PMC

Sugar system promoters show very little cross regulation. Promoter activity for six different sugar utilization promoters in the presence of only one sugar, at saturating concentration (0.2%) at mid-exponential phase. Rows represent the reporter genes and columns represent the sugar in the medium. Promoter activity of each reporter gene was normalized to the activity in its cognate sugar.

Two possible regulatory mechanisms that can implement a hierarchal decision in sugar utilization. a) Hierarchy can be obtained if CRP shows differential regulation for the different sugar systems so that the induction curves of each system as a function of CRP-cAMP activity are separated. b) Hierarchy can also be obtained by cross regulation so that systems lower in the hierarchy are directly repressed, for example by the sugar-specific transcription factors of the better sugar systems.

Differential activation by cAMP-CRP can quantitatively explain the sugar utilization hierarchy. a) Plotted is the predicted normalized promoter activity versus the measured one. The two agree well with a correlation coefficient R² = 0.95, p < 10^-10. The error bars are standard errors of 4 biological repeats (x-coordinate error bar) and 95% confidence interval of fits (y-coordinate error bar) b) measured promoter activity (same as figure ) c) predicted promoter activity from linear fits to CRP input functions of each promoter (data of Fig , predicted points removed from data used for fit).

Sugar system promoters show a linear increase with CRP-reporter activity but with different slopes that match the hierarchy. Promoter activity at mid exponential phase of each sugar system promoter in the presence of its cognate sugar and one of the five other sugars, normalized to when only its cognate sugar is present, as a function of the promoter activity of a CRP reporter normalized to its highest value. Each color represents a different sugar system promoter (lacZ light blue, araB blue, xylA brown, rhaB orange, srlA yellow, rbsD green). Inset: promoter activity at mid-exponential phase in a two sugar mixture in the presence of external cAMP at 0,0.15,0.3,0.6,1.25,2.5,5 mM. The promoters are lacZ and rbsD measured with external cAMP in lactose + ribose; araB and rhaB measured with external cAMP in arabinose + rhamnose.

A hierarchy of sugar gene expression matches the hierarchy in growth rate. Promoter activity for six different sugar utilization operons at mid exponential growth, in the presence of the cognate sugar alone or paired with each of the 5 other sugars. All sugars are at saturating concentrations (0.2%). Rows represent the promoter activity from the indicated reporter grown in the presence of its cognate sugar. Rows are ordered according to growth rate, with a sugar supporting higher growth as sole carbon source rate located in an upper row. Columns represent the second sugar in the mixture. The diagonal represents the presence of only the cognate sugar (0.2%); promoter activity values in each row were normalized to this value.

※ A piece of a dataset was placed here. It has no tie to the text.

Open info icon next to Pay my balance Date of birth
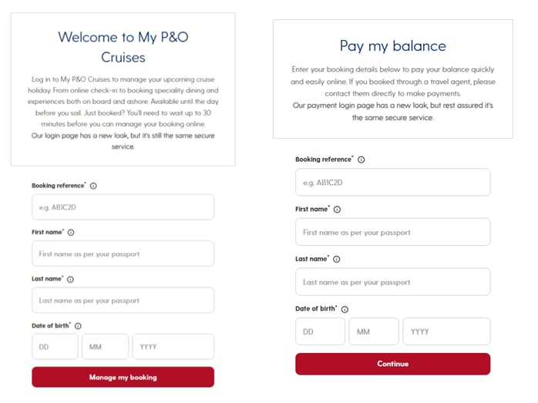The width and height of the screenshot is (538, 403). coord(345,309)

Different sugar promoters can be either simultaneously or sequentially expressed in a sugar mixture. a-e) Promoter activity of CRP reporter (black), araB (blue), and a second sugar system promoter (red) in a mixture of sub-saturating arabinose (0.005%) and saturating second sugar (0.2%). The second sugars and promoters are a) lacZ and lactose, b) xylA and xylose, c) srlA and sorbitol, d) rhaB and rhamnose, e) rbsD and ribose. Note that a, b and c show simultaneous expression of the two promoters, whereas d and e show sequential expression. Also shown are optical density OD₆₀₀ (f-j), and growth rate defined as dlog(OD)/dt panels (k-o) for the corresponding growth conditions. Drop in growth rate at late times is entry to stationary phase. Colors represent the strains as in fig a-e. Promoter activity data is normalized to its maximal value, mean day-day relative errors of growth rate and promoter activity were 8% and 9% respectively.

Simple linear programming optimality models predict that utilizing a single sugar is optimal; more complex models can allow co-utilization of both sugars. a) Simplified linear programming model: The growth rate increases with the expression of the two sugar systems, E1 and E2 – dashed contours. Given a cost constraint of total proteins (blue line), expressing only one of the two sugar systems maximizes the growth rate (red dot). As the concentration of that sugar decreases, growth rate contours shift their slope, until a point in time is reached when b) the optimal solution jumps to expressing the other sugar system exclusively (yellow dot). c) If the constraint (blue line) is convex, the constraint curve bulges outwards and co-expression of the two sugar systems can be optimal (green dot). This predicts that growth rate in co-expression exceeds the maximal growth rate expressing each system alone. d) Co-expression can also be optimal if tasks other than immediate rapid growth affect fitness, for example future growth on the poorer sugar. The green box symbolizes a potential best compromise solution.